Open hslee16 opened 5 days ago

hslee16 commented 5 days ago

Motivation

Rather than using documents within a local directory and use various loaders to generate langchain document instances, let's enable the researcher to use langchain documents directly. This is useful when the existing langchain backend has already created embeddings, documents, and various retrievers.

ElishaKay commented 5 days ago

Morning @hslee16,

Not sure this is related to this PR, but I figured I'd ask anyways.

For the next big release, we're planning on leveraging the langgraph-api - which comes with a postgres service as a dependency.

The architecture will be:

You mentioned this PR could be helpful for embedding & retrievers - which is the same direction I'm interested in - especially to support the document Uploader feature (the langgraph-api service needs access to documents uploaded via the service on port 8000)

Questions:

Perhaps a design review would be helpful if we'd like to implement Langchain Retrievers which leverage a PGVector as proposed by this user in the discord.

hslee16 commented 4 days ago

@ElishaKay

Thanks for your speedy response!

how do we save uploaded documents in postgres?

In Langchain using PGVector, we would use the same way as mentioned in the PGVector documentation:

vectorestore = PGVector.from_documents(
    docs,
    embeddings,
    collection_name=collection,
)

This persists the split/parsed documents along with generated embeddings similar to the following:

Screenshot 2024-06-26 at 7 46 29 PM

how do we retrieve?

This part is a little more trickier. The retriever and the base document object in langchain does not appear to have a "fetch all documents" method. Rather, retrievers expose an invoke (or ainvoke) method where users can specify a query that will perform similarity search on the vector store. Only the documents that are "similar" to the query are returned.

My private project uses langchain with PGVector and thus I am able to generate the set of "documents" that gpt-researcher is using when ReportSource == local

The main goal for me is to leverage the existing documents from PDFs (and other document types) that have already been processed by langchain. Since the local documents used by gpt-research is using various langchain readers, I figured it would be simple enough to bolt on the langchain documents directly.

Please let me know how I can help. If you have existing design documents, I'm happy to take a look. Lastly, the discord link you posted above leads me to a blank channel. Perhaps you can give me access?

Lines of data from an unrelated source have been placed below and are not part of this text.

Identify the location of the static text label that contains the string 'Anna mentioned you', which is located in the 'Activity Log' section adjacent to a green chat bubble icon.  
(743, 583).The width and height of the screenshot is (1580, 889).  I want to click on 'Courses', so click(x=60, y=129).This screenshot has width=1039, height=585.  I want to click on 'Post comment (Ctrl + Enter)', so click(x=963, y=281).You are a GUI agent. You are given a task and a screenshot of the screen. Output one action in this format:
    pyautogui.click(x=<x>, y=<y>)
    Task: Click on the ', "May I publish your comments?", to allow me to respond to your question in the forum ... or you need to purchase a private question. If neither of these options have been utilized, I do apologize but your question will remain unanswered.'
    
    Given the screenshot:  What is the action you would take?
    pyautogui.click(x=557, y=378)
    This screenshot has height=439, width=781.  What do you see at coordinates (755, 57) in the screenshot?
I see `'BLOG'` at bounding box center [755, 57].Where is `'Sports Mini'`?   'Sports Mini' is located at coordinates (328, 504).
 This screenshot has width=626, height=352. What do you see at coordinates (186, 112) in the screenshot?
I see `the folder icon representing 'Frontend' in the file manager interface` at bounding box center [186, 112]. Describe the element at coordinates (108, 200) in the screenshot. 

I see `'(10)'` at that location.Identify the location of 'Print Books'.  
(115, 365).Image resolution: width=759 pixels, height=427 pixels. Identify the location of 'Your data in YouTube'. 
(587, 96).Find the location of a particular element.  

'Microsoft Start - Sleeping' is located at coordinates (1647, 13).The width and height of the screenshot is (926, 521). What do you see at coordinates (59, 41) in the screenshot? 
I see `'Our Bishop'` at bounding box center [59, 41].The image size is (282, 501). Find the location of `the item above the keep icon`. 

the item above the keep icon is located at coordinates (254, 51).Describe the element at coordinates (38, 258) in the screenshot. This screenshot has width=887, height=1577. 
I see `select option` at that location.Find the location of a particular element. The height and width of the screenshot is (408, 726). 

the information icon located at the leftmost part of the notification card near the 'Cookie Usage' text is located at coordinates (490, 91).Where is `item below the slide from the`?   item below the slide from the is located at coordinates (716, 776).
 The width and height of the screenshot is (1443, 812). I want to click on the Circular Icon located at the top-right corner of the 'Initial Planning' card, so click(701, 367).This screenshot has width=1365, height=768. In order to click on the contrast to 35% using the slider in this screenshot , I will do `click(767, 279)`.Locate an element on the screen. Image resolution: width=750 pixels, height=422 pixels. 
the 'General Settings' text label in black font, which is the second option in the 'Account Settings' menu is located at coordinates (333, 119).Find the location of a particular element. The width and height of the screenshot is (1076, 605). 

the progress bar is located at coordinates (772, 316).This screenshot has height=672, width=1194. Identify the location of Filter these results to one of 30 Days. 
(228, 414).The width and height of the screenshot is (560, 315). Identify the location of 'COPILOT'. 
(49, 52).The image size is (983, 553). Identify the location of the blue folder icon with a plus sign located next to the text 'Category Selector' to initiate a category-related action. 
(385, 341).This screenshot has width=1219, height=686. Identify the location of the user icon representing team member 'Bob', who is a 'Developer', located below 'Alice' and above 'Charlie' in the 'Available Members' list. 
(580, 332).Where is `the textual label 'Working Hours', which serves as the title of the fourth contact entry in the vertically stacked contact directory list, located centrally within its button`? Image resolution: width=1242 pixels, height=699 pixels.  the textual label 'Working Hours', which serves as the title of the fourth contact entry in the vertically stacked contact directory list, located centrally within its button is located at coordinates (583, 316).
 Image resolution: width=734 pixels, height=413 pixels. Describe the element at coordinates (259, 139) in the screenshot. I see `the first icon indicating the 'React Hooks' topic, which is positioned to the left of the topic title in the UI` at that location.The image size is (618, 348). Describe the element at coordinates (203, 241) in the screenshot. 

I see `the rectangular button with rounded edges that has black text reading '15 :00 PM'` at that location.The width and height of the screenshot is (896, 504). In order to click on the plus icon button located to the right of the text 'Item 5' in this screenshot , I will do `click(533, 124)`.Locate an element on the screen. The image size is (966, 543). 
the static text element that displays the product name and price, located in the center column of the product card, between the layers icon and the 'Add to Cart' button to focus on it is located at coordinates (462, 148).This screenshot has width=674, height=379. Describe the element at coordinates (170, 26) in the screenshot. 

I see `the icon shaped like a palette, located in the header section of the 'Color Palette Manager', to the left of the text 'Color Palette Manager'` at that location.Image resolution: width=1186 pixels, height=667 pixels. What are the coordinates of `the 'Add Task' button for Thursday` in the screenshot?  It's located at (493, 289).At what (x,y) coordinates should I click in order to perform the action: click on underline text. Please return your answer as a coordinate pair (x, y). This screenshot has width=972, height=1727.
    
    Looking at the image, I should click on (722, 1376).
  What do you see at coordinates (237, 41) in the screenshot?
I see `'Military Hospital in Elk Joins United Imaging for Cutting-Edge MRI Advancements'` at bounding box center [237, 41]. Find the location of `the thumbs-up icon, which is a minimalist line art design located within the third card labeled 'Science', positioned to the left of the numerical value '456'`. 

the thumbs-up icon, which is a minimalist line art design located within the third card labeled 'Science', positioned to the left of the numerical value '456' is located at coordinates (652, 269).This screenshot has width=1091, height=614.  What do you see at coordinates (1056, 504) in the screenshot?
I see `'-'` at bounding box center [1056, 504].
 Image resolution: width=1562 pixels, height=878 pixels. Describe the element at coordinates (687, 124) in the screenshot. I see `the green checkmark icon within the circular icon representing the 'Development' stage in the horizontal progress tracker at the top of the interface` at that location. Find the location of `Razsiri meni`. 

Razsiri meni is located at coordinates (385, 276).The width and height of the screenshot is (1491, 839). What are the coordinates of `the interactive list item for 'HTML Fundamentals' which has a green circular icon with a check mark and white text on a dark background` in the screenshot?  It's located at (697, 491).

My discord user is: hslee16

Screenshot 2024-06-26 at 7 54 31 PM

Many thanks in advance!

assafelovic commented 4 days ago

Hey @hslee16 thanks for this PR! Can please also include in the PR a tutorial for how to use this here: https://github.com/assafelovic/gpt-researcher/blob/master/docs/docs/gpt-researcher/tailored-research.md

hslee16 commented 3 days ago

@assafelovic can do!

ElishaKay commented 1 day ago

Loving the concept & initiative @hslee16

To access that discord thread, first accept this invite:

https://discord.gg/spBgZmm3Xe

The discord thread proposed an interesting concept of letting the agent decide what type of report_source to use.